• Task: Once the pictures are set aside, output all the records exactly.
*** Opening of Records provided ***
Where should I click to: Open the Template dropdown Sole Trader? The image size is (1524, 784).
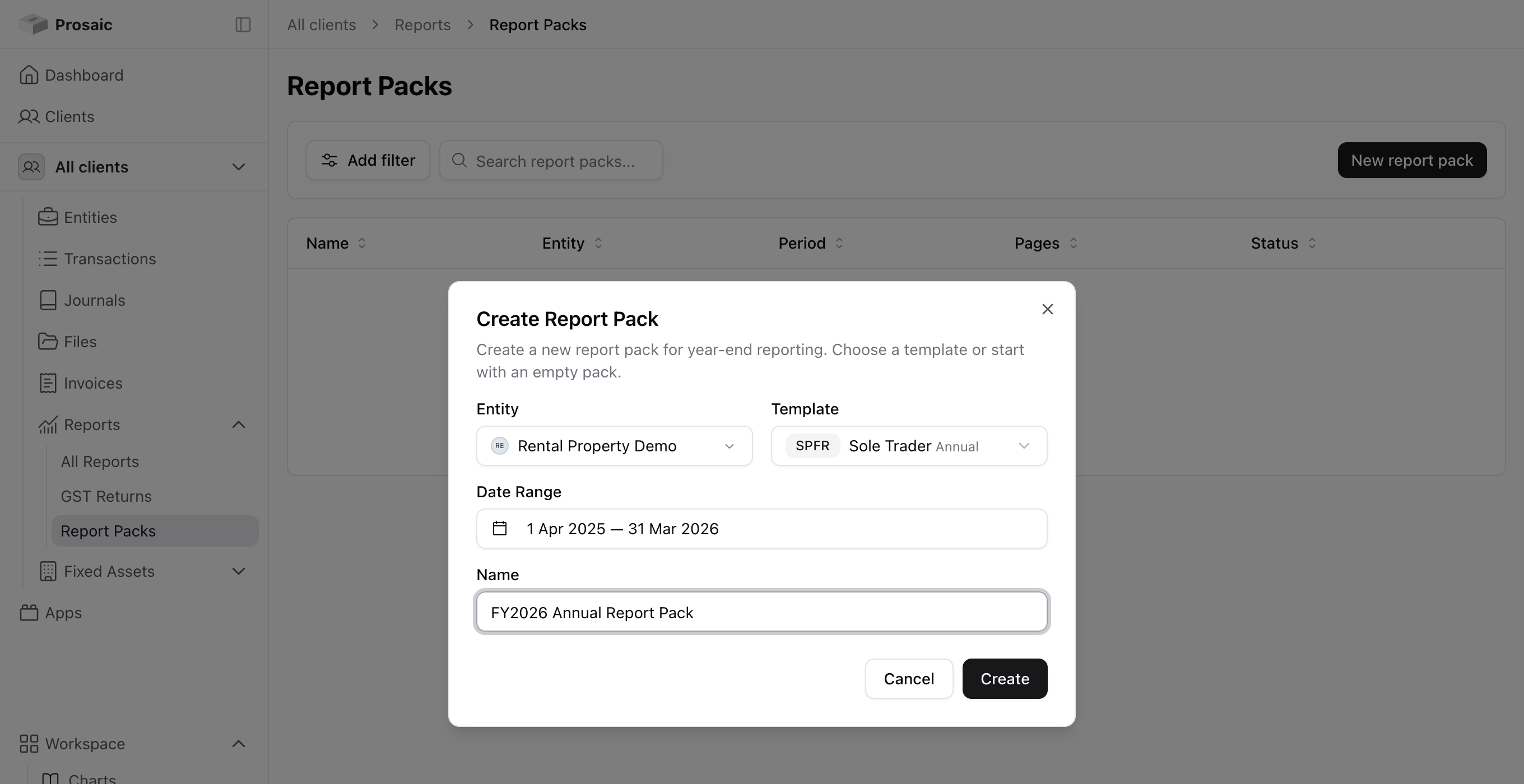pos(909,446)
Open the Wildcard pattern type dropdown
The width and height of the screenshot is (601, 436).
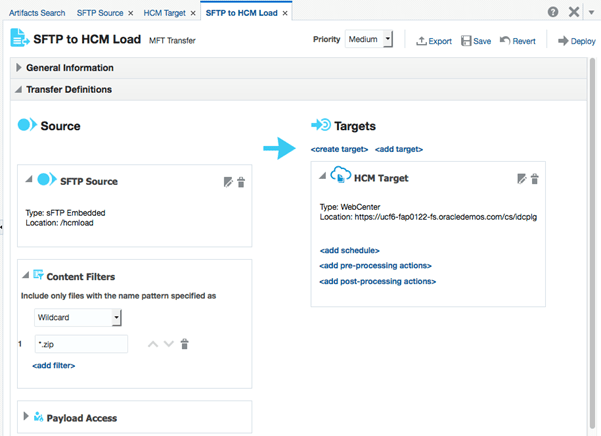[x=77, y=318]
*** Close of Records provided ***
• Exercise answer:
Where should I click to: Open the Template dropdown Sole Trader? The image size is (1524, 784).
pos(909,446)
Open the Wildcard pattern type dropdown
The width and height of the screenshot is (601, 436).
[x=77, y=318]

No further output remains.